The fire was very acceptable; it was very composing and pleasant. Bright flashes of flame kindled and reddened the fragrant dry pine chips and played about the lightly-piled logs. Mr. Fairfax took his own commodious chair on one side of the hearth, facing the uncurtained windows; a low seat confronted him for Bessie. Both were inclined to be silent, for both were full of thought. The rich color and gilding of the volumes that filled the dwarf bookcases caught the glow, as did innumerable pretty objects besides—water-color drawings on the walls, mirrors that reflected the landscape outside, statuettes in shrines of crimson fluted silk—but the prettiest object by far in this dainty lady’s chamber was still Bessie Fairfax, in her white raiment and rippled, shining hair.
This was her grandfather’s reflection, and again that impulse to love her that he had felt at Beechhurst long ago began to sway his feelings. It was on the cards that he might become to her a most indulgent, fond old man; but then Elizabeth must be submissive, and do his will in great things if he allowed her to rule in small.

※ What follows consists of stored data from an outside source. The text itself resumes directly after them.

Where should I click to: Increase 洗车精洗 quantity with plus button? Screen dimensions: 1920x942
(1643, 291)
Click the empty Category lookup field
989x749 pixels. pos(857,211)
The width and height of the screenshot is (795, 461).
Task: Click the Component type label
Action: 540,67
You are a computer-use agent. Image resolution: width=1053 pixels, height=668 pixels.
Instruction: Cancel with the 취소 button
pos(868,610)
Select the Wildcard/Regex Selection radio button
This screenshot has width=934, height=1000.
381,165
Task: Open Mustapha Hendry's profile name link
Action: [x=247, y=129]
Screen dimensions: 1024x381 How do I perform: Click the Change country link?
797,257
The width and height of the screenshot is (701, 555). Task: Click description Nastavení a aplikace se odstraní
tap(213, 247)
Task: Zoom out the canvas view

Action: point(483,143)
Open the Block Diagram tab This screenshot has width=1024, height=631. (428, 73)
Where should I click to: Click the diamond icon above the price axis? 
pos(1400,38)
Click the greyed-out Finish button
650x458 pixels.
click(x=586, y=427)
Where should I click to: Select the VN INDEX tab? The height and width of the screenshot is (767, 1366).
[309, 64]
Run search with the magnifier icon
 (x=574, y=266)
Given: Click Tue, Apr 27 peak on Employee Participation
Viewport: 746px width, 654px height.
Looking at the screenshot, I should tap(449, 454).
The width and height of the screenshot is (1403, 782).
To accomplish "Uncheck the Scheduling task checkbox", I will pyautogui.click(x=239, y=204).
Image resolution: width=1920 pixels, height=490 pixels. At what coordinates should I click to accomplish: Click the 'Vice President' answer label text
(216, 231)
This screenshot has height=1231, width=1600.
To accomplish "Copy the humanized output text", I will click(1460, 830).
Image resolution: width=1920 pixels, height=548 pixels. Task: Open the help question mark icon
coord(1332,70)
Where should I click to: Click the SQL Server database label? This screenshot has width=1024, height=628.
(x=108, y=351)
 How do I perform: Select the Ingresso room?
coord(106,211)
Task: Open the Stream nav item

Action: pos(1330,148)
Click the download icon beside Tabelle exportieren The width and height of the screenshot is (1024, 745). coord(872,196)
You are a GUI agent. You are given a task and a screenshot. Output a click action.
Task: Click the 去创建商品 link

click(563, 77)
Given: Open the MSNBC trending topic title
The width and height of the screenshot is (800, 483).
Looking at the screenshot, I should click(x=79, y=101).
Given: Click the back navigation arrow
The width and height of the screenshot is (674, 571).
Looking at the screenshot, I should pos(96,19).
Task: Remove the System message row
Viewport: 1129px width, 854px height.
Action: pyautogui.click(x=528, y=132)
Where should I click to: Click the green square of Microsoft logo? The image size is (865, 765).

Bessie had dropt her mask and showed her bright face, at peace for the moment; but it was shadowed again by the resurrection of all her wrongs when her grandfather said on bidding her good-night, “Perhaps, Elizabeth, the assurance that will tend most to promote your comfort at Abbotsmead, to begin with, is that you have a perfect right to be here.”
Her astonishment was too genuine to be hidden. Did her grandfather imagine that she was flattered by her domicile in his grand house? It was exile to her quite as much as the old school at Caen. Nothing had ever occurred to shake her original conviction that she was cruelly used in being separated from her friends in the Forest. They were her family—not these strangers. Bessie dropped him her embarrassed school-girl’s curtsey, and said, “Good-night, sir”—not even a Thank you! Mr. Fairfax thought her manner abrupt, but he did not know the depth and tenacity of her resentment, or he would have recognized the blunder he had committed in bringing her into Woldshire with unsatisfied longings after old, familiar scenes.
Bessie was of a thoroughly healthy nature and warmly affectionate. She felt very lonely and unfriended; she wished that her grandfather had said he was glad to have her at Abbotsmead, instead of telling her that she had a right to be there; but she was also very tired, and sleep soon prevailed over both sweet and bitter fancies. Premature resolutions she made none; she had been warned against them by Madame Fournier as mischievous impediments to making the best of life, which is so much less often “what we could wish than what we must even put up with.”
THE NEXT MORNING.
Perplexities and distressed feelings notwithstanding, Bessie Fairfax awoke at an early hour perfectly rested and refreshed. In the east the sun was rising in glory. A soft, bluish haze hung about the woods, a thick dew whitened the grass. She rose to look out of the window.